After Monday’s public hearing on purchasing the Holiday Dr. property, the five councilors deliberated briefly before casting their votes. They all acknowledged that it was a great opportunity the city should seize, quickly.
“We are a city of 10 square miles, and opportunity like this does not come up,” said Mayor Juandiego Wade.
“Particularly after we’ve been searching for a couple of years and have not found another spot, I think this is what we have to try,” said Councilor Lloyd Snook.
“As we heard tonight, there is literally no location in the city that is not going to garner opposition,” said City Councilor Michael Payne. “I think we just have to ground our decision in what is going to be the most successful intervention, and what’s a location that has the space to fit enough low-barrier shelter beds.”
Payne later expanded on his decision to vote for the purchase of 2000 Holiday Dr. in an email to Charlottesville Tomorrow.
Not only is the shelter near a bus line, he said, the building is large enough to contain sufficient shelter beds — possibly 200 or more — and on-site services. Retrofitting the existing building will be cheaper than building a new one, he added, and the undeveloped land adjacent to the existing building could be used for services, or even other housing options in the future.
Plus, he said, this leaves The Salvation Army thrift store on Cherry Ave. open for a possible family shelter.

In his remarks, Councilor Brian Pinkston reassured the business owners who’d spoken that night that the shelter could coexist with local businesses.
People working in homeless services “are very thoughtful, very kind, and very reasonable people, and our staff is as well,” said Pinkston. “The concerns you have, I am confident that there will be ways in which they can be mitigated, and your businesses protected.”

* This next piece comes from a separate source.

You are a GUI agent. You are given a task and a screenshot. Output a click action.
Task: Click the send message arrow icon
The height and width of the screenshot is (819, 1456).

“I do think this is where we need to go and what we need to do,” he said. “I think that it’s going to be okay.”
In response to some of the public comments about tax revenue and the city tending to prioritize money over people, Snook said that it’s not about prioritization, but balance.
“The only way we can deal with governance in this world where we rely on businesses, among other people, for tax revenues — the tax revenues that would go into homeless shelters and so on — the only way we can make this happen is if we’re balancing the two,” Snook said.
The plan for the shelter “has got to be balancing both people and businesses,” he added, “the people we serve and the businesses who, frankly, produce the income that we serve the people with.”